:: Material shown
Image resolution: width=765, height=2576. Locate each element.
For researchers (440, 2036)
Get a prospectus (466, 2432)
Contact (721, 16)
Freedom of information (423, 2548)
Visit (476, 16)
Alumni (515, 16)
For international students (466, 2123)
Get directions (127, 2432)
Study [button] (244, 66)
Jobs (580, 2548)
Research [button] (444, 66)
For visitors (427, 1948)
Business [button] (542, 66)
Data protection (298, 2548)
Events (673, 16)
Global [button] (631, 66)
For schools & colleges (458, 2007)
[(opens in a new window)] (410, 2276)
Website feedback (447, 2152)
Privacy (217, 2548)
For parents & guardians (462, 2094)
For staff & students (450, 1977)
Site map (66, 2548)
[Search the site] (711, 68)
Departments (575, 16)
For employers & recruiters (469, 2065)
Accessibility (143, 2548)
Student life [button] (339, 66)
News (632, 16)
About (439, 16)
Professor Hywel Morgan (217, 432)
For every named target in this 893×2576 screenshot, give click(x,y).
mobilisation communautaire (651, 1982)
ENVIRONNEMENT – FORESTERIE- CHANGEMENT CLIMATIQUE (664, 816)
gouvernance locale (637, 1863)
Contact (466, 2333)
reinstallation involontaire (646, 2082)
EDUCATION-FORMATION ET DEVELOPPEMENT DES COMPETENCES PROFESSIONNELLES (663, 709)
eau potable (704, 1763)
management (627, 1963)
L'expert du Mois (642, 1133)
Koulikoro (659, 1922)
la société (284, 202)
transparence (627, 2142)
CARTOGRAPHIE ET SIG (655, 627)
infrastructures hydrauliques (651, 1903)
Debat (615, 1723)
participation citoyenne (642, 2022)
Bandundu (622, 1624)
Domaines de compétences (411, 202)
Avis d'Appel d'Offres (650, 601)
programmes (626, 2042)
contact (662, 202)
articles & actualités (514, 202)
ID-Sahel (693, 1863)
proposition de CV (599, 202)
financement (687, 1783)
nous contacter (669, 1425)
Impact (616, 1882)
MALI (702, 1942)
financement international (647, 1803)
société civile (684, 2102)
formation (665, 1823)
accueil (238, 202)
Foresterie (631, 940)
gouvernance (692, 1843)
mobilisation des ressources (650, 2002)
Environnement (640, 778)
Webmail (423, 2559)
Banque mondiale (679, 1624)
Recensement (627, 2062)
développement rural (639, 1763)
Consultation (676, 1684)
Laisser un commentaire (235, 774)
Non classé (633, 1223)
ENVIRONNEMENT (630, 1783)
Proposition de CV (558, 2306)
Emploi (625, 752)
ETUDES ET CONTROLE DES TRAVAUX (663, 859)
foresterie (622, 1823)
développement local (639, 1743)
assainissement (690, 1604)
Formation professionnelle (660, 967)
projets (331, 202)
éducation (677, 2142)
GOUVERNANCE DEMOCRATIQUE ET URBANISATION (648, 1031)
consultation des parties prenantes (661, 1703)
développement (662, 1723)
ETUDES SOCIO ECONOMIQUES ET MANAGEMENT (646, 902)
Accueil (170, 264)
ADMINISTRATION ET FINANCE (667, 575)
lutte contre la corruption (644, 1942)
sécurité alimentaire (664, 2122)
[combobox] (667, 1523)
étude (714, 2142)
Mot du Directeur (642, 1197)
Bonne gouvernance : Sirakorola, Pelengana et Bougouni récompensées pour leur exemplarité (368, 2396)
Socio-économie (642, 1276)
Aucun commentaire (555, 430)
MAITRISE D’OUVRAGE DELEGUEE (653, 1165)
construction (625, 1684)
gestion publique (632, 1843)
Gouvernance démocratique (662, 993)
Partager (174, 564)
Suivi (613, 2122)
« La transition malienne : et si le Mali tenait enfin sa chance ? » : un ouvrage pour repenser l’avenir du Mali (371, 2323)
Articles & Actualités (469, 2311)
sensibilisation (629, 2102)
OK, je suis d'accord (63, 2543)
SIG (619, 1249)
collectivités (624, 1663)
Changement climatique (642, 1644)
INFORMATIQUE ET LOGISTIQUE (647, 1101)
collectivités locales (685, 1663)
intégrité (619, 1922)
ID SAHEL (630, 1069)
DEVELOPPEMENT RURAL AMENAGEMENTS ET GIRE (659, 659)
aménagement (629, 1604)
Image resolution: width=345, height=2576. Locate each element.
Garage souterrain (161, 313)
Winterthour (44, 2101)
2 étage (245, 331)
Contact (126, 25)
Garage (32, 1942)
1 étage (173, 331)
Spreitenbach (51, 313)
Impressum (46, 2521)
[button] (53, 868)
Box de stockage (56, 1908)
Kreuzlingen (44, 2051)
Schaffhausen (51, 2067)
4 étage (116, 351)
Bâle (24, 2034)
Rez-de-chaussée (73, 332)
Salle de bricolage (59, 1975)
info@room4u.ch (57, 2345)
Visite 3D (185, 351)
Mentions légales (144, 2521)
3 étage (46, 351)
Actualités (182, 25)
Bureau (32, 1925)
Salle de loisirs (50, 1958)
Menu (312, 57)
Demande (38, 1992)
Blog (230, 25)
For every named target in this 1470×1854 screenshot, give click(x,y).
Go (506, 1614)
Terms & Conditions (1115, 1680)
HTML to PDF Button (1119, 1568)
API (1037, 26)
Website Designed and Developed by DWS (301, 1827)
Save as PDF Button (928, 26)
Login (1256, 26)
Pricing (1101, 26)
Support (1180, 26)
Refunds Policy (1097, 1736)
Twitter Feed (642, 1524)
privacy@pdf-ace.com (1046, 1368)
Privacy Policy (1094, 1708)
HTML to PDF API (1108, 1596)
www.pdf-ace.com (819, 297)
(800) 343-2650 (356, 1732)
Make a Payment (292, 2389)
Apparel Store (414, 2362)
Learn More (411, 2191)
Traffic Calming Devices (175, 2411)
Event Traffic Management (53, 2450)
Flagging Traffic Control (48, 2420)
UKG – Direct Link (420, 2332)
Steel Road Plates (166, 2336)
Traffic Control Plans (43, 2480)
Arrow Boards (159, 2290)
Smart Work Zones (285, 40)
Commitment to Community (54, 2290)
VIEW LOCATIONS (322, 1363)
::::
◆ **How to complete this task**
Retype all the data exactly, line for line.

◆ **Solved problem**
Image resolution: width=765, height=2576. Locate each element.
For researchers (440, 2036)
Get a prospectus (466, 2432)
Contact (721, 16)
Freedom of information (423, 2548)
Visit (476, 16)
Alumni (515, 16)
For international students (466, 2123)
Get directions (127, 2432)
Study [button] (244, 66)
Jobs (580, 2548)
Research [button] (444, 66)
For visitors (427, 1948)
Business [button] (542, 66)
Data protection (298, 2548)
Events (673, 16)
Global [button] (631, 66)
For schools & colleges (458, 2007)
[(opens in a new window)] (410, 2276)
Website feedback (447, 2152)
Privacy (217, 2548)
For parents & guardians (462, 2094)
For staff & students (450, 1977)
Site map (66, 2548)
[Search the site] (711, 68)
Departments (575, 16)
For employers & recruiters (469, 2065)
Accessibility (143, 2548)
Student life [button] (339, 66)
News (632, 16)
About (439, 16)
Professor Hywel Morgan (217, 432)
For every named target in this 893×2576 screenshot, give click(x,y).
mobilisation communautaire (651, 1982)
ENVIRONNEMENT – FORESTERIE- CHANGEMENT CLIMATIQUE (664, 816)
gouvernance locale (637, 1863)
Contact (466, 2333)
reinstallation involontaire (646, 2082)
EDUCATION-FORMATION ET DEVELOPPEMENT DES COMPETENCES PROFESSIONNELLES (663, 709)
eau potable (704, 1763)
management (627, 1963)
L'expert du Mois (642, 1133)
Koulikoro (659, 1922)
la société (284, 202)
transparence (627, 2142)
CARTOGRAPHIE ET SIG (655, 627)
infrastructures hydrauliques (651, 1903)
Debat (615, 1723)
participation citoyenne (642, 2022)
Bandundu (622, 1624)
Domaines de compétences (411, 202)
Avis d'Appel d'Offres (650, 601)
programmes (626, 2042)
contact (662, 202)
articles & actualités (514, 202)
ID-Sahel (693, 1863)
proposition de CV (599, 202)
financement (687, 1783)
nous contacter (669, 1425)
Impact (616, 1882)
MALI (702, 1942)
financement international (647, 1803)
société civile (684, 2102)
formation (665, 1823)
accueil (238, 202)
Foresterie (631, 940)
gouvernance (692, 1843)
mobilisation des ressources (650, 2002)
Environnement (640, 778)
Webmail (423, 2559)
Banque mondiale (679, 1624)
Recensement (627, 2062)
développement rural (639, 1763)
Consultation (676, 1684)
Laisser un commentaire (235, 774)
Non classé (633, 1223)
ENVIRONNEMENT (630, 1783)
Proposition de CV (558, 2306)
Emploi (625, 752)
ETUDES ET CONTROLE DES TRAVAUX (663, 859)
foresterie (622, 1823)
développement local (639, 1743)
assainissement (690, 1604)
Formation professionnelle (660, 967)
projets (331, 202)
éducation (677, 2142)
GOUVERNANCE DEMOCRATIQUE ET URBANISATION (648, 1031)
consultation des parties prenantes (661, 1703)
développement (662, 1723)
ETUDES SOCIO ECONOMIQUES ET MANAGEMENT (646, 902)
Accueil (170, 264)
ADMINISTRATION ET FINANCE (667, 575)
lutte contre la corruption (644, 1942)
sécurité alimentaire (664, 2122)
[combobox] (667, 1523)
étude (714, 2142)
Mot du Directeur (642, 1197)
Bonne gouvernance : Sirakorola, Pelengana et Bougouni récompensées pour leur exemplarité (368, 2396)
Socio-économie (642, 1276)
Aucun commentaire (555, 430)
MAITRISE D’OUVRAGE DELEGUEE (653, 1165)
construction (625, 1684)
gestion publique (632, 1843)
Gouvernance démocratique (662, 993)
Partager (174, 564)
Suivi (613, 2122)
« La transition malienne : et si le Mali tenait enfin sa chance ? » : un ouvrage pour repenser l’avenir du Mali (371, 2323)
Articles & Actualités (469, 2311)
sensibilisation (629, 2102)
OK, je suis d'accord (63, 2543)
SIG (619, 1249)
collectivités (624, 1663)
Changement climatique (642, 1644)
INFORMATIQUE ET LOGISTIQUE (647, 1101)
collectivités locales (685, 1663)
intégrité (619, 1922)
ID SAHEL (630, 1069)
DEVELOPPEMENT RURAL AMENAGEMENTS ET GIRE (659, 659)
aménagement (629, 1604)
Image resolution: width=345, height=2576. Locate each element.
Garage souterrain (161, 313)
Winterthour (44, 2101)
2 étage (245, 331)
Contact (126, 25)
Garage (32, 1942)
1 étage (173, 331)
Spreitenbach (51, 313)
Impressum (46, 2521)
[button] (53, 868)
Box de stockage (56, 1908)
Kreuzlingen (44, 2051)
Schaffhausen (51, 2067)
4 étage (116, 351)
Bâle (24, 2034)
Rez-de-chaussée (73, 332)
Salle de bricolage (59, 1975)
info@room4u.ch (57, 2345)
Visite 3D (185, 351)
Mentions légales (144, 2521)
3 étage (46, 351)
Actualités (182, 25)
Bureau (32, 1925)
Salle de loisirs (50, 1958)
Menu (312, 57)
Demande (38, 1992)
Blog (230, 25)
For every named target in this 1470×1854 screenshot, give click(x,y).
Go (506, 1614)
Terms & Conditions (1115, 1680)
HTML to PDF Button (1119, 1568)
API (1037, 26)
Website Designed and Developed by DWS (301, 1827)
Save as PDF Button (928, 26)
Login (1256, 26)
Pricing (1101, 26)
Support (1180, 26)
Refunds Policy (1097, 1736)
Twitter Feed (642, 1524)
privacy@pdf-ace.com (1046, 1368)
Privacy Policy (1094, 1708)
HTML to PDF API (1108, 1596)
www.pdf-ace.com (819, 297)
(800) 343-2650 (356, 1732)
Make a Payment (292, 2389)
Apparel Store (414, 2362)
Learn More (411, 2191)
Traffic Calming Devices (175, 2411)
Event Traffic Management (53, 2450)
Flagging Traffic Control (48, 2420)
UKG – Direct Link (420, 2332)
Steel Road Plates (166, 2336)
Traffic Control Plans (43, 2480)
Arrow Boards (159, 2290)
Smart Work Zones (285, 40)
Commitment to Community (54, 2290)
VIEW LOCATIONS (322, 1363)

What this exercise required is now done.